--- Text extract ---

▼

Parliament rejects no-confidence motion

Cristina Mihalaşcu (Tradus de Cosmin Ghidoveanu)
Ziarul BURSA #English Section / 25 septembrie 2009

Romanian lawmakers on Thursday rejected a no-confidence motion initiated by opposition liberals (PNL) and the Hungarian minority party (UDMR), as only 112 votes backed the motion, which needed 236 votes to pass.

Here are some politician reactions, following the debate of the motion:

Emil Boc, Prime-Minister: "This motion should have been directed towards its proponents"

Prime Minister Emil Boc, the proponent of the unified wage law, who took responsibility for it before the Parliament one week ago, vehemently attacked the proponents of the motion.

The PM said the current motion should have actually been targeted at its proponents instead.

"The motion is actually criticizing the former government, which was incapable of implementing this law that we drafted", Boc said.

▲

--- Exercise instructions ---
#1 In the article on the rejected no-confidence motion, how many votes did the motion need to pass?
#2 Pull out the stretch of the no-confidence motion article from "Parliament rejects no-confidence" through "its proponents instead.", word for word.

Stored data
▼

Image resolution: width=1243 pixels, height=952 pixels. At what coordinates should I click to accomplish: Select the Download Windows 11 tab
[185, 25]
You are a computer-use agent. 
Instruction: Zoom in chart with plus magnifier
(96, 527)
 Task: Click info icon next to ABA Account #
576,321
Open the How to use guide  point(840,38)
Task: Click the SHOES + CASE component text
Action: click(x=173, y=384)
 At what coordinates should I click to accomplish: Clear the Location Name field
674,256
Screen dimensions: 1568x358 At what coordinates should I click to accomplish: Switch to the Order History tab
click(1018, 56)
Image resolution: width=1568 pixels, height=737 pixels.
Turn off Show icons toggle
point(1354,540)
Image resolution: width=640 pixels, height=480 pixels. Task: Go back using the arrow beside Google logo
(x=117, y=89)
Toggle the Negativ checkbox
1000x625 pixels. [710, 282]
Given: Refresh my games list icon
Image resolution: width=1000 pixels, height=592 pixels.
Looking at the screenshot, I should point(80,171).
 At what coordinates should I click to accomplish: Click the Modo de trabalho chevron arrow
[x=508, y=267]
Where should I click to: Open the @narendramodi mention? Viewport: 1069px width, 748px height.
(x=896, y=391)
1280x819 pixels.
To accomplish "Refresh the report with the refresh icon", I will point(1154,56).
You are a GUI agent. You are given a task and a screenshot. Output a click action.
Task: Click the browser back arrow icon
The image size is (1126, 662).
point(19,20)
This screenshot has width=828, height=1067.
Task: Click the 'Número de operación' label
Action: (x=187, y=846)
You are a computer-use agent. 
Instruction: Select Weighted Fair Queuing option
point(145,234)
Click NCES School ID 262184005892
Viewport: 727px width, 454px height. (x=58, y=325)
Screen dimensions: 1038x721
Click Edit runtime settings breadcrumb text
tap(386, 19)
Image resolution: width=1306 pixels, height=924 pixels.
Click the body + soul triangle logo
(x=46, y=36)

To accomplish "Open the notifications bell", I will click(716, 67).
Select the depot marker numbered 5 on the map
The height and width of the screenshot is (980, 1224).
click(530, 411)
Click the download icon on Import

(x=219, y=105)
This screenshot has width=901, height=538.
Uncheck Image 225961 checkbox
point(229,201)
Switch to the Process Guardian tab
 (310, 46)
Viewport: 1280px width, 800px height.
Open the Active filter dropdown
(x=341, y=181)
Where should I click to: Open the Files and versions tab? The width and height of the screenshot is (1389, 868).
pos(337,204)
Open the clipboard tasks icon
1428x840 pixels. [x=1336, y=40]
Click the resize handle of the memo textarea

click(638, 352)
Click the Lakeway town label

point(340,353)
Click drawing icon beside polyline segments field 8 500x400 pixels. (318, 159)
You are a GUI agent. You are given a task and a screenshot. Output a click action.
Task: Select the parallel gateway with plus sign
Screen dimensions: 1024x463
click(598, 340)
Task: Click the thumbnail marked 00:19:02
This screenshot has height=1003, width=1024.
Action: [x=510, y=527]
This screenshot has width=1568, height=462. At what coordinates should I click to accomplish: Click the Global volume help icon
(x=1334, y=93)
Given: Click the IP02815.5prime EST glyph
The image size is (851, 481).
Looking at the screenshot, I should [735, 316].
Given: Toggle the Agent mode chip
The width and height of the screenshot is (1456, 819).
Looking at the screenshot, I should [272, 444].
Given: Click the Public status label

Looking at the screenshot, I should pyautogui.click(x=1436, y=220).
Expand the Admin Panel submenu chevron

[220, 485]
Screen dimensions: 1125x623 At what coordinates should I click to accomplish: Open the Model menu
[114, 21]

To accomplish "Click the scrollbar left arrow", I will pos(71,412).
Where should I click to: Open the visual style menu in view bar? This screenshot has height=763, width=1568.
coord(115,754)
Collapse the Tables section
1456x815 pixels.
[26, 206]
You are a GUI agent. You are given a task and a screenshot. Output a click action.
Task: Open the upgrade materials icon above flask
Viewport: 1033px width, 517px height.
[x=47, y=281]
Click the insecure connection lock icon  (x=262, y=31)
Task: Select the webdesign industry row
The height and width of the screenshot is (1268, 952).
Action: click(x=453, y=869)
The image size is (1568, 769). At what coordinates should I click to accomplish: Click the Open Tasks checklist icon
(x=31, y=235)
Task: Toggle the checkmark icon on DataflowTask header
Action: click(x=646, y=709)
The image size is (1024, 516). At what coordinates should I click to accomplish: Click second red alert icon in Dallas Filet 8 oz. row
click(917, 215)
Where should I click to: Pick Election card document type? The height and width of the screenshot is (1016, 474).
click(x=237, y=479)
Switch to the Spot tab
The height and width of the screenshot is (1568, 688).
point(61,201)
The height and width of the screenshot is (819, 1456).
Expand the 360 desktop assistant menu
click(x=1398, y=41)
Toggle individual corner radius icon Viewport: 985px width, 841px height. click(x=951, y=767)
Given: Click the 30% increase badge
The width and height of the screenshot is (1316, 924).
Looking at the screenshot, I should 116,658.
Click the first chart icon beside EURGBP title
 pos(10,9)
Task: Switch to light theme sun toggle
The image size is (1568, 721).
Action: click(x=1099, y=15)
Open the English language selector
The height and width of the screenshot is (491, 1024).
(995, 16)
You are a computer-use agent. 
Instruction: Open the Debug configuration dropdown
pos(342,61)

▲

--- Task-by-task results ---
#1 236 votes

#2
Parliament rejects no-confidence motion

Cristina Mihalaşcu (Tradus de Cosmin Ghidoveanu)
Ziarul BURSA #English Section / 25 septembrie 2009

Romanian lawmakers on Thursday rejected a no-confidence motion initiated by opposition liberals (PNL) and the Hungarian minority party (UDMR), as only 112 votes backed the motion, which needed 236 votes to pass.

Here are some politician reactions, following the debate of the motion:

Emil Boc, Prime-Minister: "This motion should have been directed towards its proponents"

Prime Minister Emil Boc, the proponent of the unified wage law, who took responsibility for it before the Parliament one week ago, vehemently attacked the proponents of the motion.

The PM said the current motion should have actually been targeted at its proponents instead.